Bâtons dans les roues

Mais le réalisateur qui fait véritablement connaître le cinéma turc hors de ses propres frontières est Yılmaz Güney, qu’on surnomme le roi laid. Son pessimisme et l’attention qu’il porte à la misère du monde éclatent dans L’Espoir (1970). Yol, la permission de Serif Gören, coréalisé depuis la prison par Güney – accusé d’avoir tué un juge – avant qu’il ne réussisse à prendre la fuite en France, obtient la Palme d’or à Cannes en 1982, une première pour un film turc, et connaît un retentissement international, dans lequel la situation de Güney joue un rôle non négligeable : ce film âpre et beau entremêle les histoires de plusieurs prisonniers, à qui une permission permet de retourner auprès de leurs proches pour finalement se heurter aux archaïsmes qui sont encore profondément ancrés dans la société turque. Après le coup d’État militaire de 1980, le film a été logiquement interdit en Turquie. Des cinéastes continuent d’émerger malgré les contraintes que fait peser sur eux le gouvernement, comme Ömer Kavur. Visage secret (1991), adapté d’un roman d’Orhan Pamuk, est le sommet de son œuvre : c’est une histoire d’amour étrange, imprégnée de tradition soufie, qui n’a pas vraiment d’équivalent dans le cinéma turc. Les films d’Ali Özgentürk, comme Hazal (1980), sont marqués par un réalisme magique qui a lui aussi quelque chose de neuf et font une place importante aux personnages féminins qui se débattent avec de vieilles traditions tribales. Satire acerbe de la société turque d’alors, Cuisine de riches (Basar Sabuncu, 1988) relève de l’excellent théâtre filmé. En 1990, le succès 
d’Abdullah de Minye (Yücel Çakmakli, 1990) lance une mode des films prônant la pratique d’un islam rigoriste. Une suite est d’ailleurs tournée la même année. Concurrencée par la télévision et le cinéma américain – la plupart des salles sont détenues par des majors américaines –, la production cinématographique locale a faibli dramatiquement dans les années 1990, ce qui n’empêche pas une nouvelle génération de cinéastes, toujours très active aujourd’hui, de maintenir la flamme.

Regain de forme

La carrière de Reha Ederm connaît un premier départ, mais ne démarrera vraiment qu’au tournant du siècle.
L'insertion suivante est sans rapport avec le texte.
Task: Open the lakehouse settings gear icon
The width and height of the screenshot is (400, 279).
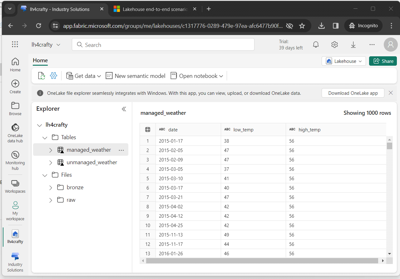Action: point(54,76)
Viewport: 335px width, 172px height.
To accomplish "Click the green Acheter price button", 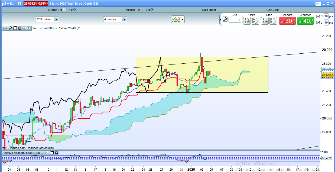I will (x=305, y=21).
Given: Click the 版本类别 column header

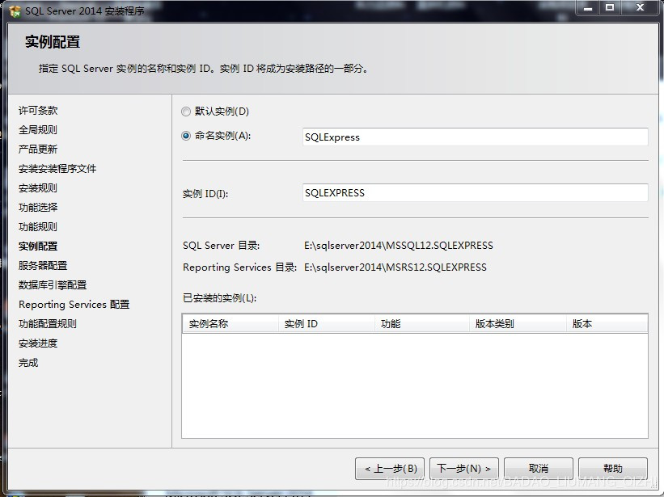Looking at the screenshot, I should point(518,324).
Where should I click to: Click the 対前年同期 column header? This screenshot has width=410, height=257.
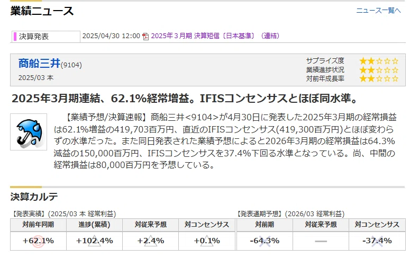[38, 225]
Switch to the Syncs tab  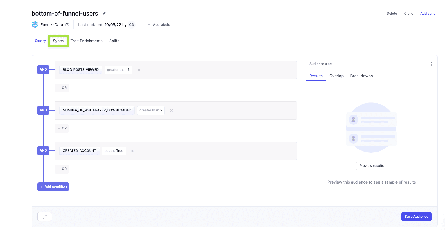58,41
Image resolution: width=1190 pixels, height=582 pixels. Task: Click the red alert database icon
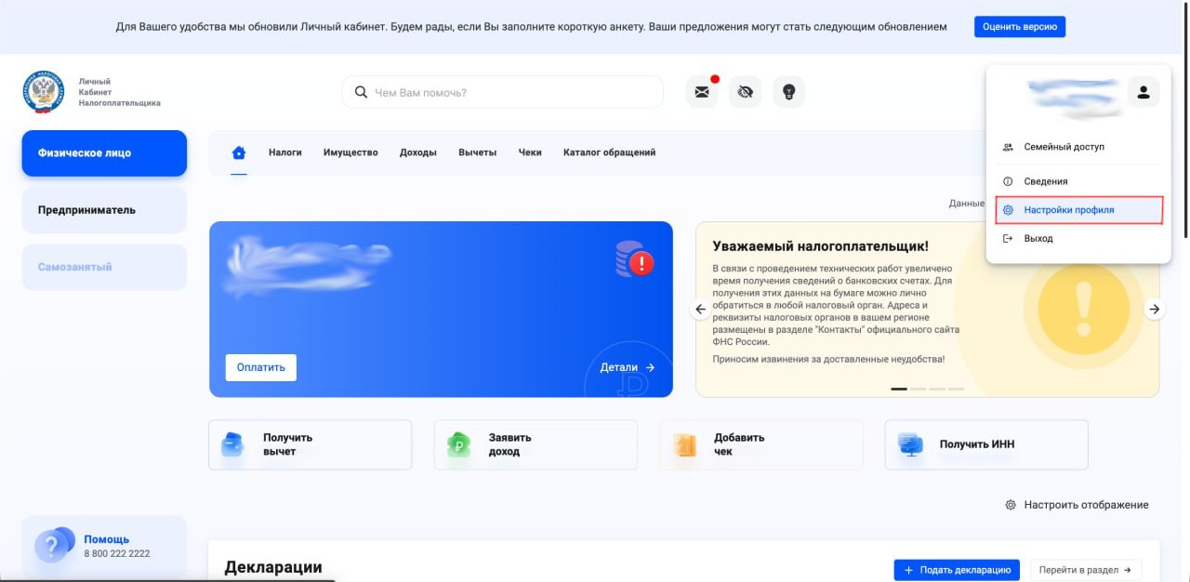tap(635, 260)
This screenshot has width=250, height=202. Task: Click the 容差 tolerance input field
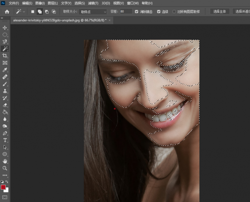tap(126, 12)
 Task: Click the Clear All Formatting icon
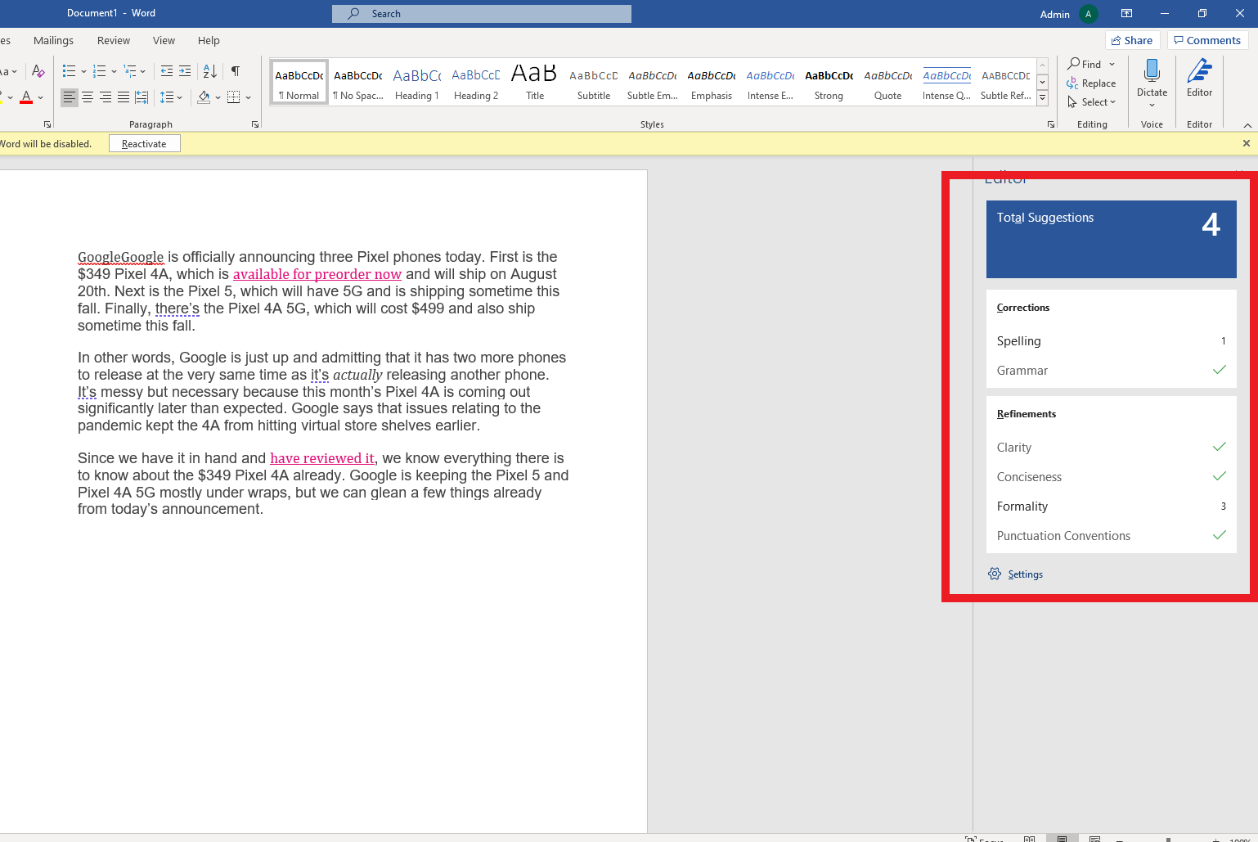coord(38,71)
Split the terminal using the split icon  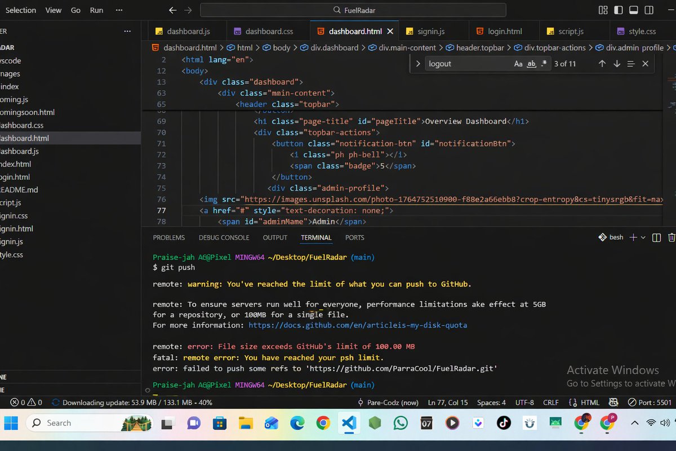click(656, 237)
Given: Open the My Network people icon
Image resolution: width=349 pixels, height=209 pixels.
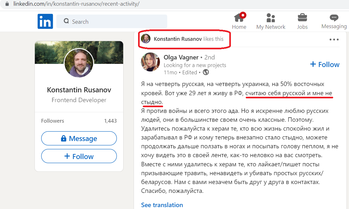Looking at the screenshot, I should (271, 18).
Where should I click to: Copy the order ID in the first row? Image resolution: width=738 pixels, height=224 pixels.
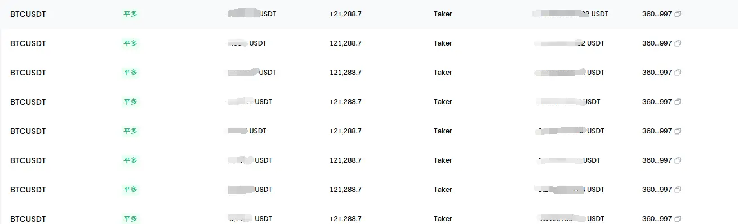coord(678,14)
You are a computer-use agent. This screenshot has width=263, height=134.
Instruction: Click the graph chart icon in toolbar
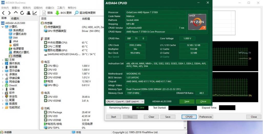click(x=35, y=13)
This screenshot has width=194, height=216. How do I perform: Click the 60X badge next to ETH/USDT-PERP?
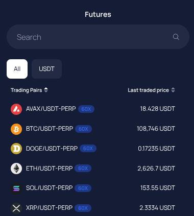pyautogui.click(x=83, y=169)
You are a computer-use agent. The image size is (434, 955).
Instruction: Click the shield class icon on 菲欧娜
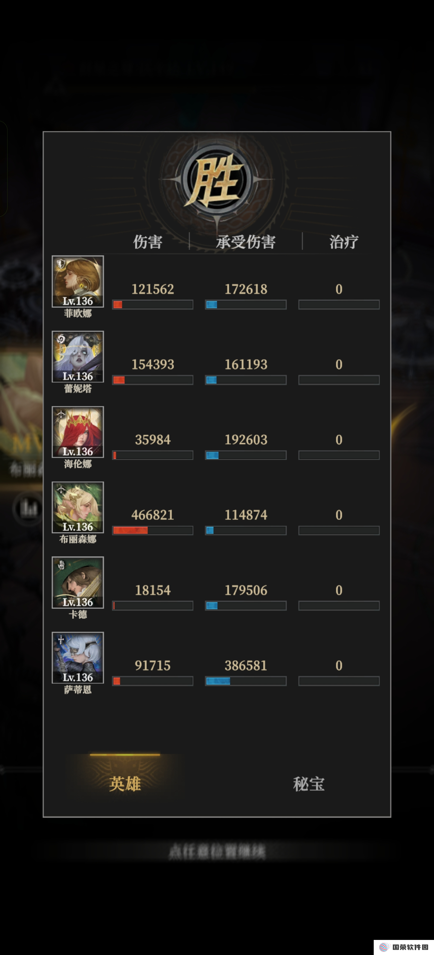click(61, 264)
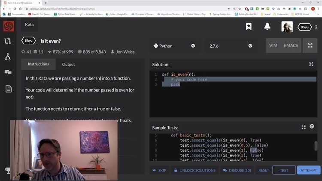Open the Python language dropdown
The height and width of the screenshot is (181, 322).
point(174,46)
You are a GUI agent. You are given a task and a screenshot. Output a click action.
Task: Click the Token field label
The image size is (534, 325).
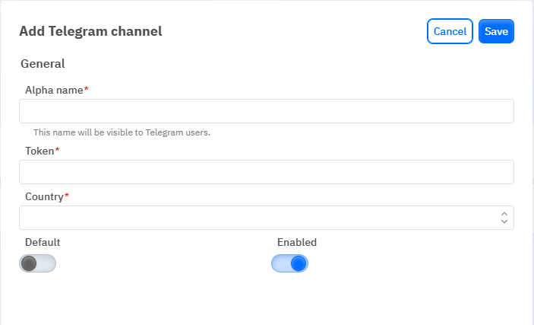pos(39,151)
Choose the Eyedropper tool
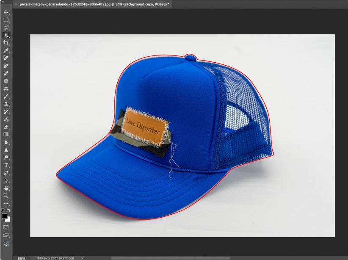 (x=6, y=50)
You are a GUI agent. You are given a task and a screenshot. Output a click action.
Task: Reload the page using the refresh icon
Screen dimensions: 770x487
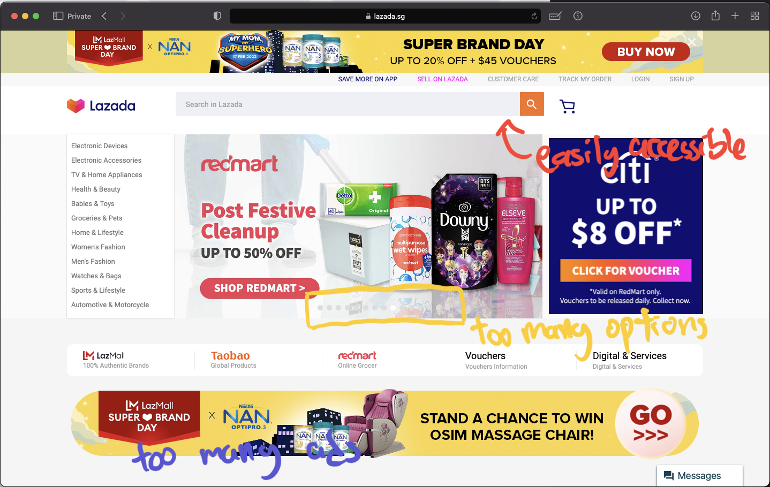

Zeki Demirkubuz rumine déjà son angoisse existentielle dans C Blok (1994), description quasi carcérale de la banlieue stambouliote, avant de réaliser Innocence (1997), classique turc et torturé des années 1990 qui ne fait pas dans la dentelle.
Il lui donnera une sorte de prologue en 2004 avec Kader. 1996 est une année particulièrement fructueuse : Eskiya le bandit (Yavuz Turgul) maintient en vie un cinéma populaire et compétent, Dervis Zaim s’impose comme un petit maître du polar avec Somersault in a Coffin, désargenté, mais pas dépourvu d’humour noir. Et surtout, Nuri Bilge Ceylan lance une carrière, avec Kasaba (1996), et connaîtra la consécration suprême avec une Palme d’or pour Winter Sleep en 2014. Son œuvre austère, contemplative, couverte d’éloges par la critique, donne une impression presque physique des paysages qu’elle arpente.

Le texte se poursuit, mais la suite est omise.